I love the street musicians here. They are musically the best I have heard in any place. In the halls of the Métro this morning: 1) Erroll Garner's "Misty" on the saxophone, accompanied by one of those fake-orchestra boom boxes; 2) Schubert's Ave Maria on the accordion.

Saturday, November 3, 2007

"Another grey Paris day"

This is what my mother and I often used to say here. London has the reputation, but Paris too has the rain. It feels refreshing after the drought of the Southeastern U.S., and the autumn leaves were a golden yellow as we drove in from Roissy. Roissy is the town in which Charles De Gaulle airport is situated, to the North of Paris. The airlines call it Charles de Gaulle Airport but the locals just say ¨Roissy.¨ It's quicker, and it's not the only place named for a politician whose full and exact name nobody uses. The Centre National d'Art et de Culture Georges-Pompidou, which is the Paris equivalent of New York's MOMA and which Estadoünidenses probably call the Pompidou Museum, is on or near a street named Beaubourg and in a neighborhood named Beaubourg, and that's the name Parisians use: they just say "Beaubourg." I'm not sure it's a dislike of politicians' names (though it may well be that too) so much as a love of short nicknames (we do that too by saying "MOMA" and "the Met" and "the MFA") and an attachment to place.

I see they now just call it Centre Pompidou on the official website, so the formal usage has shortened too. For English-language website, go directly here. Online catalogue and works of art here. Please note the copyright rules.

So yes, I am in Paris. There is now WiFi in this formerly not too tech-y household and we are having a slow day. I may or may not have time to write during the rest of the trip; we shall see.

The layover in Atlanta:

- The middle of the international terminal has turned into a piano bar. Right there in central hub there is a pianist (a woman) and nearby a tall bar. People were already sitting there drinking before 4 p.m. Adjacent is a noisy food court, which has the usual unhealthy fast food, plus one attempt at something healthy and a fast-but not-too-awful Mexican place. I went for the cheese quesadilla.
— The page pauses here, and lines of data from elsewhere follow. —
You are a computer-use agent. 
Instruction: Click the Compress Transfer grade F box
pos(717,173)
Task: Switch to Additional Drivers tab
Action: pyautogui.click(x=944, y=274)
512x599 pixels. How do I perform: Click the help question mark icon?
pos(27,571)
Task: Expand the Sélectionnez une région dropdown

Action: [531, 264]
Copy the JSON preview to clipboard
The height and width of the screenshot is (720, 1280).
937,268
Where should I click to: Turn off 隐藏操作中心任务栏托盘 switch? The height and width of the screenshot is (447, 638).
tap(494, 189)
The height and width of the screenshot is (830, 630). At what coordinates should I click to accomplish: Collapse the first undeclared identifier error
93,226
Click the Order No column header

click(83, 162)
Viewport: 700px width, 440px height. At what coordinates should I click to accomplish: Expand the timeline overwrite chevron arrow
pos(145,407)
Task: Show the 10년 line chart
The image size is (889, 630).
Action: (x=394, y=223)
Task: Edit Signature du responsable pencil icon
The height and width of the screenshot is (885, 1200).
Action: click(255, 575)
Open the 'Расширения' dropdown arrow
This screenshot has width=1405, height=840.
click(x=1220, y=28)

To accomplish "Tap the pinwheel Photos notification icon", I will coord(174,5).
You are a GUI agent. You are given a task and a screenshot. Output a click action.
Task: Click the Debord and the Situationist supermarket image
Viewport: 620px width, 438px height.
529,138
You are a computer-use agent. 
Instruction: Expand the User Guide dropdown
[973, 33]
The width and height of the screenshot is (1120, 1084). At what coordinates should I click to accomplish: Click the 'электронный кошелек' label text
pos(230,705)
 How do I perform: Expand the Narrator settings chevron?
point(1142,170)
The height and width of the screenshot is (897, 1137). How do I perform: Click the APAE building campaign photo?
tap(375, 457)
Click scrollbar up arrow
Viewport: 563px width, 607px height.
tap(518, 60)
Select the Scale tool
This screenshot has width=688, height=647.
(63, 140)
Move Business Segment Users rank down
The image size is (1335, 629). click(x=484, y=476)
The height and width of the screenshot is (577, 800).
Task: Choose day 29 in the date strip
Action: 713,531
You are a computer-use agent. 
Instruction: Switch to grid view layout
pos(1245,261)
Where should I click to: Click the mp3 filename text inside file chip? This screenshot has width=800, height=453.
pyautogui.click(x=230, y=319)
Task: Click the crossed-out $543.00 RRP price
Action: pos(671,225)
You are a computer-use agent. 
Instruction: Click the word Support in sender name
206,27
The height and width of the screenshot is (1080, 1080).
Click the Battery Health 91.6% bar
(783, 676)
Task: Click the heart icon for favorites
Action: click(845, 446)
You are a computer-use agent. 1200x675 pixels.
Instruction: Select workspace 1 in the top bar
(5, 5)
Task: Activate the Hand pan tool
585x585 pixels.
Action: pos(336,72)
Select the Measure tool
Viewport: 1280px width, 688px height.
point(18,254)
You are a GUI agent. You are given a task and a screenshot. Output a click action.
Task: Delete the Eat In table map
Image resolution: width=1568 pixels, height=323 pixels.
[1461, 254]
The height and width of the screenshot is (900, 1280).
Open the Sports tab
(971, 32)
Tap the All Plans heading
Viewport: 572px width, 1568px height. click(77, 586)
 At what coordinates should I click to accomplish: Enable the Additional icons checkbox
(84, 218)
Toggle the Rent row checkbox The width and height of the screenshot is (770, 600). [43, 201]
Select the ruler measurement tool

- Everywhere there are young men in Army fatigues; not hordes of them, but one here and one there, coming or going. One man was older, by which I mean fortyish. The others were boys. (Didn't see any military women this time.) They are so young. I think about their youth and about their parents, every time I fly. They are thin, muscular, with short haircuts and the new, lighter fabric and pattern of fatigues and lighter boots than the military had before this particular season of war. They are far from home and soft of cheek and I keep thinking "Some mother's son." One was with his wife and child at one of the gates. Another, a young white man, stopped to read a historical exhibit panel about Martin Luther King, Jr. in one of the airport walkways.

- Cell phones, computers, plugged-in people. Me too. After several insane days this week including the last two when there as so much school work and trip prep that I got a grand total of three hours of sleep a night for two days running and could not finish a long overdue piece of writing (a scholarly essay due at my kind and patient editor's in England for weeks now) I am checking my mail and writing my editor in the food court after the quesadilla, apologizing again, trying to figure out how to finish this piece when my job eats my time (while requiring that I somehow do scholarly work as well) -- and feeling terrible about the whole thing and about this land of overwork and double-rush in which we live. Even those of us who are also in religious leadership. Sometimes especially we who are in these positions. Not good. Very unhealthy. And the trade-offs, the trade-offs. That part is not new. My mother ruefully quips "You never get somethin' for nothing," and that one precedes the digital age. But the age of cyberspace has made the action/contemplation balancing act difficult in sixty new ways.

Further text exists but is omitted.